■ Exercise prompt
When the line containing "Click the receipts" appears in the data below, begin copying there and stop only after the line containing "Click the upload".

[Dataset entries]

+ + + + + + +

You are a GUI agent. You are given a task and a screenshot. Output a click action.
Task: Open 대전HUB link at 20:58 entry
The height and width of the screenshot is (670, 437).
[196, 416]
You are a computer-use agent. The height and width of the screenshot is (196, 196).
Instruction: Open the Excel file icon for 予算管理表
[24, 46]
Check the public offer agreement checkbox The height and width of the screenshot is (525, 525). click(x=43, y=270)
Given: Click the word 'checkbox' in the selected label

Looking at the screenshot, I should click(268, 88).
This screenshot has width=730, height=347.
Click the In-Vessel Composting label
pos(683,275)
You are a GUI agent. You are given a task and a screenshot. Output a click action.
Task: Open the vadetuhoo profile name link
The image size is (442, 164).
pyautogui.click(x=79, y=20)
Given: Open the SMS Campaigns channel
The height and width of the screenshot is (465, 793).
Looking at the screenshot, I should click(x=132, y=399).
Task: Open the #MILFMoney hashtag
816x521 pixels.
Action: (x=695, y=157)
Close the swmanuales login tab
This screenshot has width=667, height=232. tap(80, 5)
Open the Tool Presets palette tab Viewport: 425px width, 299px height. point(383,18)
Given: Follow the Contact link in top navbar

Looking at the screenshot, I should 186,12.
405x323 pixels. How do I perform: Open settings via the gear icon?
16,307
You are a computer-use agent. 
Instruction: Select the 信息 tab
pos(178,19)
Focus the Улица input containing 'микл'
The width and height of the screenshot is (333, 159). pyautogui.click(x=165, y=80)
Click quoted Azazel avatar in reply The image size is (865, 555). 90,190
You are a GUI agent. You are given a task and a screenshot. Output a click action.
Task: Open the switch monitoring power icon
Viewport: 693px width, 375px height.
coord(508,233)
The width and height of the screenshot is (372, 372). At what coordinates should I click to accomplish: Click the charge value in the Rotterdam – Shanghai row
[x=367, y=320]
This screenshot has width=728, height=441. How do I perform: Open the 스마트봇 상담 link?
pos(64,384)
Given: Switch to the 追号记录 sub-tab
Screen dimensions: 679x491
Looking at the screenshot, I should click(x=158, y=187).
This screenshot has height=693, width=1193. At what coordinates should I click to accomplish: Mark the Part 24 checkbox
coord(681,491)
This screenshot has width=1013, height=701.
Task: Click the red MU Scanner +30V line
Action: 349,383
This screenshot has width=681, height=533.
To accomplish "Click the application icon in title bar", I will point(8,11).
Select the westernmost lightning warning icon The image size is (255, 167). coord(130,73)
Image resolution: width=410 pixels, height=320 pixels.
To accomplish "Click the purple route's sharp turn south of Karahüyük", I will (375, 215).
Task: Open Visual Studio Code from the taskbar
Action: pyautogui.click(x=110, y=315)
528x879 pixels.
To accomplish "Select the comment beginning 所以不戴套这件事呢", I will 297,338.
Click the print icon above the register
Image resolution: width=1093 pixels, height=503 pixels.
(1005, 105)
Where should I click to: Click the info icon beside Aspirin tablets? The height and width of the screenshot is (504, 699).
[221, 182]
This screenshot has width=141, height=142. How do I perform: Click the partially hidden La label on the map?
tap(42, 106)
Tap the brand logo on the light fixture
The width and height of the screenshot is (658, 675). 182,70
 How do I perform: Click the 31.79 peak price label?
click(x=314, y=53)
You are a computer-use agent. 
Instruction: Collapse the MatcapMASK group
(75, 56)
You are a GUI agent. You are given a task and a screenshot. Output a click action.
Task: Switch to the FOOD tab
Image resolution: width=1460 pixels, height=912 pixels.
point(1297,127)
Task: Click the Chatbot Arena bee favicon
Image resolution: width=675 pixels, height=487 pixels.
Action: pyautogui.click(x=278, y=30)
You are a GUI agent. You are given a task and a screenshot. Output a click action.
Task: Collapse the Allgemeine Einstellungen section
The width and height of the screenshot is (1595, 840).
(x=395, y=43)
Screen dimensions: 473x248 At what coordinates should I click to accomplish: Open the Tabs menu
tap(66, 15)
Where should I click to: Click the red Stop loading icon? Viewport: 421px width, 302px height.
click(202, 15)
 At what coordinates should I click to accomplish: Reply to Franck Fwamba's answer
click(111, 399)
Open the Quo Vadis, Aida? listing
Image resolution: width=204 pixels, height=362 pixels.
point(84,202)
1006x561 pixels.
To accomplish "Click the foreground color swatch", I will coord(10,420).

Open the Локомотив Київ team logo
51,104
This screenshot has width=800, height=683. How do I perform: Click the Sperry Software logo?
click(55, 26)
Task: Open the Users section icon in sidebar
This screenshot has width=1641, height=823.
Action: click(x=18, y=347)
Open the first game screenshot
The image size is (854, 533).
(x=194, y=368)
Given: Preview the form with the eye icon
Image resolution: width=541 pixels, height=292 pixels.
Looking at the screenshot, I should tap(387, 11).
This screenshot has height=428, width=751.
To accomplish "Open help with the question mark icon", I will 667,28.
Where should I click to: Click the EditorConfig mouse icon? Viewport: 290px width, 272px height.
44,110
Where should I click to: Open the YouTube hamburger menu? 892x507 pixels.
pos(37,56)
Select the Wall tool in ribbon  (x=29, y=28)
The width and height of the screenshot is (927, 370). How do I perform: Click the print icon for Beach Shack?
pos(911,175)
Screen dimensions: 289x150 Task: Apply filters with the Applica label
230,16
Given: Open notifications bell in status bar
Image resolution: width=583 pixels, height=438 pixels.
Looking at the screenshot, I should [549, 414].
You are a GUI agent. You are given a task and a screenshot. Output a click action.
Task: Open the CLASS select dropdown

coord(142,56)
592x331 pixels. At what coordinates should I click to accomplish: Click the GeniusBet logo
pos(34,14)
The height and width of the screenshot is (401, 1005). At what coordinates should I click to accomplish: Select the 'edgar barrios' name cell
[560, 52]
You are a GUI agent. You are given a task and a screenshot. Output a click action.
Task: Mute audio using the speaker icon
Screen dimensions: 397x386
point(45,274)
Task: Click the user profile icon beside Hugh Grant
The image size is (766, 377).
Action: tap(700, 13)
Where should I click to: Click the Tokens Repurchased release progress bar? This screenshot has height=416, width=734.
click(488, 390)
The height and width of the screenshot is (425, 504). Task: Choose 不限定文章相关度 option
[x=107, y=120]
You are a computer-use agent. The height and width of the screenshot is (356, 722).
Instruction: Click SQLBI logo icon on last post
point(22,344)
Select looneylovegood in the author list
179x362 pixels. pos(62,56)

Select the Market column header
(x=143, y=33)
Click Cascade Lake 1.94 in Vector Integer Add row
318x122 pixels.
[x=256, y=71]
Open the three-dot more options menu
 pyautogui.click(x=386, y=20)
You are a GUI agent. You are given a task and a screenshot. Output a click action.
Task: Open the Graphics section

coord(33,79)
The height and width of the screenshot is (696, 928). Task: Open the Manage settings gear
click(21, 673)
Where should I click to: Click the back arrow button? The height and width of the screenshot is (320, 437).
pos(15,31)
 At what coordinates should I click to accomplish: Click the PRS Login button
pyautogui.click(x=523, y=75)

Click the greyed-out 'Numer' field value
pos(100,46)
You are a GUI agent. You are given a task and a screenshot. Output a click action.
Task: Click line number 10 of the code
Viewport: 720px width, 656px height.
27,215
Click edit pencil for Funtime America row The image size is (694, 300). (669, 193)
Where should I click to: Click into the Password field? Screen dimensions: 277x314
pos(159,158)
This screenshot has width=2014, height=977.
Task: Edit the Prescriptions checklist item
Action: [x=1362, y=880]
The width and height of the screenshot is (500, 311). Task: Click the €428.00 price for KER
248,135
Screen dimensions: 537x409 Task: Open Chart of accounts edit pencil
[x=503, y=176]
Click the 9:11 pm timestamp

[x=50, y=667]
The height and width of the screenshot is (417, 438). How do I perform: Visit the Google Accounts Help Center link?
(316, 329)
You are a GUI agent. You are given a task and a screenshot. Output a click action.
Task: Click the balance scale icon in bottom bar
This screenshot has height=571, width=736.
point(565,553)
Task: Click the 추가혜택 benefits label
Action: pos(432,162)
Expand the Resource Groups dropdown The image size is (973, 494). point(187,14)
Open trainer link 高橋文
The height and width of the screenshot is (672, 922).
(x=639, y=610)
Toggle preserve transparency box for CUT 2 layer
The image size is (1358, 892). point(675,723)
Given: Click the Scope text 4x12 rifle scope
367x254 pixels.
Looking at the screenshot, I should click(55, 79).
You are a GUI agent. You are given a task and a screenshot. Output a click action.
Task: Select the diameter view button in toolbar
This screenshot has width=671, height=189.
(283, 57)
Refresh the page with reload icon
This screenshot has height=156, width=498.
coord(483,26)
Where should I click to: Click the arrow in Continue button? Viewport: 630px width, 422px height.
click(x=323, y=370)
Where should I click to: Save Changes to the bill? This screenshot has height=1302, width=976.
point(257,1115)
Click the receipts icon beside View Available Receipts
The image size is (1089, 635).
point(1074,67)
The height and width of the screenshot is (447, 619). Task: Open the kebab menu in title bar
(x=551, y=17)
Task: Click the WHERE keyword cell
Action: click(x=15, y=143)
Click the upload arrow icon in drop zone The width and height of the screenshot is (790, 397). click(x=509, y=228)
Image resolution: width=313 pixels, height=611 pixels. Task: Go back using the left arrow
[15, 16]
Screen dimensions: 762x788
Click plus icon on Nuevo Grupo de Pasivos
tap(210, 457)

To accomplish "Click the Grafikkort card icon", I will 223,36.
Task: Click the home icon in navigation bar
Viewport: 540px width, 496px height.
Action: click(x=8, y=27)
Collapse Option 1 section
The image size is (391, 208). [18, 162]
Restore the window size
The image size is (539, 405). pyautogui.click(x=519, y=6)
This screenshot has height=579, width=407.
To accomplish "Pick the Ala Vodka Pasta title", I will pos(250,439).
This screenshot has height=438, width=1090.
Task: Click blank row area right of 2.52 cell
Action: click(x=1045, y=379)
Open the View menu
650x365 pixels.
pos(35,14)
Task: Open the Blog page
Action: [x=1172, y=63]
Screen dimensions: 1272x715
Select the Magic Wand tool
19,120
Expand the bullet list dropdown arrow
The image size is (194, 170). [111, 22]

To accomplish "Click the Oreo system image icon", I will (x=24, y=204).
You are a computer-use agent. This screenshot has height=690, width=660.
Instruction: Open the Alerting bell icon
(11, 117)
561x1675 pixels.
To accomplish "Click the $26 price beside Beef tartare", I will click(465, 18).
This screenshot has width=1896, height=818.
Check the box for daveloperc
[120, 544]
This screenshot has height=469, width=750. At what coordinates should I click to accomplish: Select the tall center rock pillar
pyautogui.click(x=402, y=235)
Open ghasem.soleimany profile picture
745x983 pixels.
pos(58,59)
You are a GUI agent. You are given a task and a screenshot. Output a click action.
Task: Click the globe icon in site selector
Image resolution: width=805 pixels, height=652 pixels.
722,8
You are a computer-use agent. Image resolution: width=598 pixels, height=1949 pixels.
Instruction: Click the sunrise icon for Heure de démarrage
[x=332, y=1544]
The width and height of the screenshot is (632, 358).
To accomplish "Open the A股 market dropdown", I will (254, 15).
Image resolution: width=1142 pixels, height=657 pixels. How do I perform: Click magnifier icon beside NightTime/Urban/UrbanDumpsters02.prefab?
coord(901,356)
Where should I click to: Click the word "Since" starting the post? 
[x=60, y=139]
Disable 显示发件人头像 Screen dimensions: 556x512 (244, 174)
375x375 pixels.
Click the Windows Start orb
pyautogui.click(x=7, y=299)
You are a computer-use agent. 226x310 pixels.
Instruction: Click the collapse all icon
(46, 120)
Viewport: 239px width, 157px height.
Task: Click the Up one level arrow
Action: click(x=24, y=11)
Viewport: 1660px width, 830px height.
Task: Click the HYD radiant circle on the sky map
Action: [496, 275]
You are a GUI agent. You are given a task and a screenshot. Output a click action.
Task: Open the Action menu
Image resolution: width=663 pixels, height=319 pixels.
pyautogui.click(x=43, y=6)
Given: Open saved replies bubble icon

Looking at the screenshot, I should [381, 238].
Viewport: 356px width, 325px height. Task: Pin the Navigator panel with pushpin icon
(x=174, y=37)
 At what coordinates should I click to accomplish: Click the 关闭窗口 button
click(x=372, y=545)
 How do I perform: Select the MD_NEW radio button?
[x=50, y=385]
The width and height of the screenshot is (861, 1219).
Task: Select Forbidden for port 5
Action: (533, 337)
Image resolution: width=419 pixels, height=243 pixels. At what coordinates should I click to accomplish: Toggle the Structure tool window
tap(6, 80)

+ + + + + + +

■ Written answer
Click the receipts icon beside View Available Receipts
The image size is (1089, 635).
point(1074,67)
The height and width of the screenshot is (447, 619). Task: Open the kebab menu in title bar
(x=551, y=17)
Task: Click the WHERE keyword cell
Action: click(x=15, y=143)
Click the upload arrow icon in drop zone The width and height of the screenshot is (790, 397). click(x=509, y=228)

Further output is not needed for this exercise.